Era tempo de começar a por à prova a aprendizagem de Luís. Henrique ordenava:
-“Claro a virar!”
E Luís manobrava a virar por d’avante. A embarcação negou-se.
-“Mentiu a virar!”
Luís manobrou de modo a corrigir a falha.
Wirsung tinha ligado o seu pequeno gravador, de grande capacidade, que sempre trazia para registo das falas, pensando imortalizar as palavras mais tarde, pela escrita.
-“Pronto, virar!”
E Luís manobrava a virar em roda.
-“Caçar as velas!”
Luís puxava-as bem à acção do vento.
-“Folgar as velas!”
O louro aprendiz de marinheiro afastava os panos do sopro do vento.
-“Leme de ló!”
Luciana fotografou Luís a pôr o leme a barlavento, orçando.
-“Leme de encontro!”
Luís punha-o a sotavento, arribando.
À ordem de “Leme de revés!”, foi pô-lo do lado oposto para onde a proa ruma, andando a embarcação a ré.

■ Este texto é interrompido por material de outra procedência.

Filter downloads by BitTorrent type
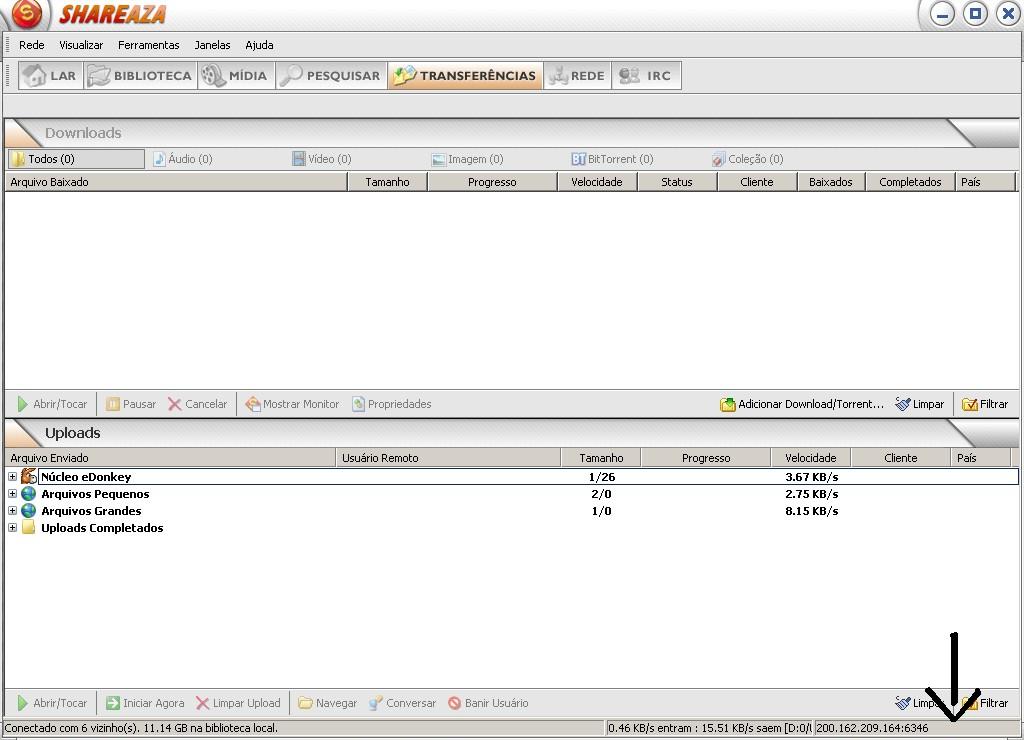This screenshot has width=1024, height=740. tap(612, 159)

Henrique deu seguimento à pedagogia, com perguntas:
-“O que quer dizer ‘o vento casseia’?”
Luís:
-“Indica que o vento ronda mais para a proa, o que é desfavorável.”
-“E quando a voz de manobra é ‘o vento alarga’?”
-“Essa é empregue quando o vento ronda mais para a popa, o que é favorável.”
-“Cheio mais, cheio menos, cheio todo?”
-“São vozes para o leme, para arribar, orçar e deitar à popa, respectivamente.”
-“Bem.”
O gravador registou, para que Wirsung lhes dê continuidade, como tinha feito em narrativa de outra planura, tornando imorredoiros muitos termos da prática dos navegadores.
Abicar, aduchar, aguentar ao socairo, ao pairo, bordejar, cambar as escotas, aquartelar, carregar pano, coar um aguaceiro pelas testas, coca de um cabo, colher de um cabo, dar de luva, dar por d’avante, dar volta a um cabo, dar volta à amarra nas abitas, deitar fora dos rizes, deitar fora o pau da bujarrona, deitar um mastaréu à cunha, desbolinar um cabo, desenvergar pano, em árvore seca, encapelar, enfurnar, fazer cabeça, fazer de vela, ferrar pano, galindréu, pandeiro de cabo, pescar de luva, pôr de capa, querenar, rondar um cabo, safar cabos, seguir de ló, sobrar um pandeiro, solecar, tiramolar, topetar, trempe, à trinca, vento de refregas, virar de bordo.
O mudar de rumo dos filhos da madrugada.
Agora o gravador tocava Zeca Afonso.


José Jorge Frade

Capítulo 17 de "Lúcido Mar"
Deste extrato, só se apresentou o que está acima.